Photo by Lance Cpl. Jackeline Perez Rivera

Manga classes teaches teens art techniques

22 Feb 2012 | Lance Cpl. Jackeline M. Perez Rivera

A group of teens in the conference room at the Marine Corps Base Camp Lejeune Harriotte B. Smith Library were engrossed in the sheet of paper in front of them. Some hesitantly filled in a frame of a body while others did it fluidly creating detailed muscles and the folds of clothes on handsome heroes and dashing heroines for a two-dimensional world.

The Teen Manga Art Class was part of a series of manga classes that have been taught at the library for the last five years.

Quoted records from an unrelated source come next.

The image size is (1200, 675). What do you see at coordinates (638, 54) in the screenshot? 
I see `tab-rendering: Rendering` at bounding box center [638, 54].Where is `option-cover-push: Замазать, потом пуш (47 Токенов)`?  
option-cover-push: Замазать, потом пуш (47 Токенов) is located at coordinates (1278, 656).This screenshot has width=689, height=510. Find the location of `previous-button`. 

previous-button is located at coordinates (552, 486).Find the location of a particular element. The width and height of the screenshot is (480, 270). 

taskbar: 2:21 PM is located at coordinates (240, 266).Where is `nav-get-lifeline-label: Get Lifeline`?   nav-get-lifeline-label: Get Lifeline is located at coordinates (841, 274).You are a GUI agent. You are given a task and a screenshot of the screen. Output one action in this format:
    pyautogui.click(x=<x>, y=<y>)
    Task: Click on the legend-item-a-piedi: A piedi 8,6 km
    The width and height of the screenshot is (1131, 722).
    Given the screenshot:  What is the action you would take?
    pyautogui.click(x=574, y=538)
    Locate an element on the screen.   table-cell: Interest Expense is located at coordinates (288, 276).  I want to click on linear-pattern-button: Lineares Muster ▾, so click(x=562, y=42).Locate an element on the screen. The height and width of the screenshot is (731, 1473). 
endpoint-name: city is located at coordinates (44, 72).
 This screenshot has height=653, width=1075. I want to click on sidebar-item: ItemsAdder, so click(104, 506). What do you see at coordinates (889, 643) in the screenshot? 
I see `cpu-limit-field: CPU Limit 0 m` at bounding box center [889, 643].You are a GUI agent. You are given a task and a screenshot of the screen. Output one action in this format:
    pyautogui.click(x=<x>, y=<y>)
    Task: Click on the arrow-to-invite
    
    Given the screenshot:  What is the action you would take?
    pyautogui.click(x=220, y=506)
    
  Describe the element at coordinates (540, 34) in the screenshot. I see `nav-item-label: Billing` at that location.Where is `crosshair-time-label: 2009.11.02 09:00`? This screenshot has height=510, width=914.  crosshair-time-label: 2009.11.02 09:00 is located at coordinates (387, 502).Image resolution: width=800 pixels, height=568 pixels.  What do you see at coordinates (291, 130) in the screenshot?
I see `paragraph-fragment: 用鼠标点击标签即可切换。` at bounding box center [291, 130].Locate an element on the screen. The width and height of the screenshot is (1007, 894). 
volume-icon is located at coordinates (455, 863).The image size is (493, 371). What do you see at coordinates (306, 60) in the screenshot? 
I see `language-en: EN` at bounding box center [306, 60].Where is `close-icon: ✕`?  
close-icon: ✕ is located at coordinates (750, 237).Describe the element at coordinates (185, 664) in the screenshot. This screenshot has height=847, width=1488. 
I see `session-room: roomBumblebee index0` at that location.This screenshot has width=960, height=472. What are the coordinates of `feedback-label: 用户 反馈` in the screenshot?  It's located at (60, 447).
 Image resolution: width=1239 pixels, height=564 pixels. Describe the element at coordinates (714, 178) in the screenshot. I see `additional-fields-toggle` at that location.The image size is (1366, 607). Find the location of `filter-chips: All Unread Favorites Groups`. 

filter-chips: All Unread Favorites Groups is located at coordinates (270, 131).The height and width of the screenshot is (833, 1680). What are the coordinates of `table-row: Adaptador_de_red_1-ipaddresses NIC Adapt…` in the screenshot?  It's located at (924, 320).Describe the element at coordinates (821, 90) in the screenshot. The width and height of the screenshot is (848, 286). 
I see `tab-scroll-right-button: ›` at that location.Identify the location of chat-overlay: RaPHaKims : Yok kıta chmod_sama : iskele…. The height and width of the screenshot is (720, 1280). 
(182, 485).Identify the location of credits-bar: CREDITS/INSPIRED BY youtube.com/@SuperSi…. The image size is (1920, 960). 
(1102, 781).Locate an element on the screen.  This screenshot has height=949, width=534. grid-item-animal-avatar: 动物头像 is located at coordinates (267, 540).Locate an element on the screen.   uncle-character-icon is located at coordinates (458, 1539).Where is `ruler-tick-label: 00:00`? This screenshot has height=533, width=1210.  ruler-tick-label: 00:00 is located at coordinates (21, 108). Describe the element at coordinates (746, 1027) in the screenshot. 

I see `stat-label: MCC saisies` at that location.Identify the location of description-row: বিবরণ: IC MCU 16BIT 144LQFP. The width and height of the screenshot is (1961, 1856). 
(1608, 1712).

The classes began when the library received a new director who was looking to bring in more teen programs.

“We started talking about manga,” said Jana Guitar, the programs supervisory library technician to the library. “(The director) knew I was an artist so we came up with the idea of doing a manga art class.”

Guitar has taught the popular art class that covered methods of drawing manga, a style of drawing that is based on the art of Japanese comic books, since.

The program’s popularity skyrocketed immediately, mimicking the surge of popularity manga had across the globe.

“We had back-to-back and overflow classes for the first year,” said Guitar. “We could cram 40 (participants) in the conference room and we still had people on standby so we’d have to have another class. It went over very well.” 

The most recent class offered a new experience as well as teaching new techniques. While this class was only for ages 12 to 18, other manga classes were held for 7 to 11 year olds and adults.

“We started a class for adults, which was really neat because we had Marines who came in who hadn’t drawn since high school and really enjoyed getting back into it,” said Guitar. “My nephew was a Marine here and he draws and sketches. He said that when he was in Iraq it really helped him pass the time. What we’re trying to do with the different art programs is inspire and help people who love to draw, from children to adults.”

The basics of manga were taught using a method where simple shapes are used as a basis for the images. The class includes materials needed and handouts with additional information on the content.

“I enjoyed the whole class,” said Roberto Fuentes, a participant. “This is my first class and I’m really interested in drawing anime.”

The class is also meant to help teens socialize and make new friends, said Guitar.

“This is a place for kids and teens to meet,” said Guitar. “This is what the programs in the library (are about), from the teen classes to the book clubs and the adult classes. They start interacting with each other and sharing their tips or showing each other what to do and then they make a connection.”